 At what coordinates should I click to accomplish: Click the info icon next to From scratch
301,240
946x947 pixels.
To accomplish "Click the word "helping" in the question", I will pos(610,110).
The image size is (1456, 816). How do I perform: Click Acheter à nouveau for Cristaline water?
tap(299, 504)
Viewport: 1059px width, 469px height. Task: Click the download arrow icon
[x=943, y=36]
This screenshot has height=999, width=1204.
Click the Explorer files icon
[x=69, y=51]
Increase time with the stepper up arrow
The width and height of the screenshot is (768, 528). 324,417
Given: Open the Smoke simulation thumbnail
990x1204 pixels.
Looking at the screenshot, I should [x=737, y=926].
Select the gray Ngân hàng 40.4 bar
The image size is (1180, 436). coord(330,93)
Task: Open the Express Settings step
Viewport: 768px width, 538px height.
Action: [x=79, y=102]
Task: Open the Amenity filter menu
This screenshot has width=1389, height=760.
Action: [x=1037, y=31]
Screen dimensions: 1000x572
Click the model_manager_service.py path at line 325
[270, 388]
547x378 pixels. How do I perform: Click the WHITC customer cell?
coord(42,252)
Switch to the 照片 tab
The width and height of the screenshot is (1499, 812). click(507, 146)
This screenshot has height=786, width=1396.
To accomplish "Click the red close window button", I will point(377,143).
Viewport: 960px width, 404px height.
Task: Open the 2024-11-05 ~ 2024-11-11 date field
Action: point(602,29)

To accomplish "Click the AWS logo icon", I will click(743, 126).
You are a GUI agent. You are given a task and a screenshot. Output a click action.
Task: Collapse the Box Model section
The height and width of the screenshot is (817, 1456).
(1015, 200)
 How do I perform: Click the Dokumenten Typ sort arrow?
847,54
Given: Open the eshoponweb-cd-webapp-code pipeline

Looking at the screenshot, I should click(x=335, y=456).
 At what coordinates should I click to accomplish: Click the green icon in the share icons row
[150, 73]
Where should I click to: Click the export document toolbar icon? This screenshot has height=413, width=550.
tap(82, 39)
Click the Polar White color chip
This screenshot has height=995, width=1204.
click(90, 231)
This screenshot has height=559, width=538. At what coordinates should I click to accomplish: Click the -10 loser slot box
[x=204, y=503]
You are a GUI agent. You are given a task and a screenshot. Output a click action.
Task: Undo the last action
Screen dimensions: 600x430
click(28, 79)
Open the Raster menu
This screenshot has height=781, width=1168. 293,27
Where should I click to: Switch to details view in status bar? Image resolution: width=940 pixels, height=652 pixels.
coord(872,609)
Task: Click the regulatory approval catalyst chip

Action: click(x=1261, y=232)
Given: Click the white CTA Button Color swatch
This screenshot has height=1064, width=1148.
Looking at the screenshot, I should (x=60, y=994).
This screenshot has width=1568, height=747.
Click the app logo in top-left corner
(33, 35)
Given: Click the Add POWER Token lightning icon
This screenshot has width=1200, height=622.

- - - -

What is expected: Reproduce the data shown above exactly.

Answer to this exercise:
 At what coordinates should I click to accomplish: Click the info icon next to From scratch
301,240
946x947 pixels.
To accomplish "Click the word "helping" in the question", I will pos(610,110).
The image size is (1456, 816). How do I perform: Click Acheter à nouveau for Cristaline water?
tap(299, 504)
Viewport: 1059px width, 469px height. Task: Click the download arrow icon
[x=943, y=36]
This screenshot has height=999, width=1204.
Click the Explorer files icon
[x=69, y=51]
Increase time with the stepper up arrow
The width and height of the screenshot is (768, 528). 324,417
Given: Open the Smoke simulation thumbnail
990x1204 pixels.
Looking at the screenshot, I should [x=737, y=926].
Select the gray Ngân hàng 40.4 bar
The image size is (1180, 436). coord(330,93)
Task: Open the Express Settings step
Viewport: 768px width, 538px height.
Action: [x=79, y=102]
Task: Open the Amenity filter menu
This screenshot has width=1389, height=760.
Action: [x=1037, y=31]
Screen dimensions: 1000x572
Click the model_manager_service.py path at line 325
[270, 388]
547x378 pixels. How do I perform: Click the WHITC customer cell?
coord(42,252)
Switch to the 照片 tab
The width and height of the screenshot is (1499, 812). click(507, 146)
This screenshot has height=786, width=1396.
To accomplish "Click the red close window button", I will point(377,143).
Viewport: 960px width, 404px height.
Task: Open the 2024-11-05 ~ 2024-11-11 date field
Action: point(602,29)

To accomplish "Click the AWS logo icon", I will click(743, 126).
You are a GUI agent. You are given a task and a screenshot. Output a click action.
Task: Collapse the Box Model section
The height and width of the screenshot is (817, 1456).
(1015, 200)
 How do I perform: Click the Dokumenten Typ sort arrow?
847,54
Given: Open the eshoponweb-cd-webapp-code pipeline

Looking at the screenshot, I should click(x=335, y=456).
 At what coordinates should I click to accomplish: Click the green icon in the share icons row
[150, 73]
Where should I click to: Click the export document toolbar icon? This screenshot has height=413, width=550.
tap(82, 39)
Click the Polar White color chip
This screenshot has height=995, width=1204.
click(90, 231)
This screenshot has height=559, width=538. At what coordinates should I click to accomplish: Click the -10 loser slot box
[x=204, y=503]
You are a GUI agent. You are given a task and a screenshot. Output a click action.
Task: Undo the last action
Screen dimensions: 600x430
click(28, 79)
Open the Raster menu
This screenshot has height=781, width=1168. 293,27
Where should I click to: Switch to details view in status bar? Image resolution: width=940 pixels, height=652 pixels.
coord(872,609)
Task: Click the regulatory approval catalyst chip

Action: click(x=1261, y=232)
Given: Click the white CTA Button Color swatch
This screenshot has height=1064, width=1148.
Looking at the screenshot, I should (x=60, y=994).
This screenshot has width=1568, height=747.
Click the app logo in top-left corner
(33, 35)
Given: Click the Add POWER Token lightning icon
This screenshot has width=1200, height=622.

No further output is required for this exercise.